The New York Times has just posted an fabulous infographic, showing what the unemployment rates look like for various demographics–ranging from race to age to education levels. And when you start playing with it, some very troubling messages start popping up.
The specter of race is unavoidable. In almost every demographic, the unemployment rate for blacks is double that of whites: For example, among the college educated, aged 25-44, whites have a jobless rate of 3.7%. Blacks are at 7.4%, while Hispanics and Asians are somewhere in between, at 4.8% and 4.9%.
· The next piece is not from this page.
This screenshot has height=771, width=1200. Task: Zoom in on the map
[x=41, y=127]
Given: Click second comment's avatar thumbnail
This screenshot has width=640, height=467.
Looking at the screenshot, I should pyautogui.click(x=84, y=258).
Another fact: The recession has been particularly hard among the less educated. The highest unemployment rates of all are among blacks, aged 15-24, without a high-school diploma–there, the rates lie at a whopping 42.7%. Granted, these started at alarmingly high levels of just below 35% when the recession began–but if you play with the graph, what leaps out at you is that black jobless is accelerating far faster than other groups.
But one of the most surprising trends of all is unemployment among recent college graduates.
Whites are seeing steady increases in joblessness–no surprise yet…
… but the unemployment rates are spiking among minorities who are recently graduated. Hispanics and Asians–the demographics where recent immigrants are concentrated–have seen jobless rates skyrocket:
Which leaves you with the ugly possibility that when recession hits, the first casualty is the American dream.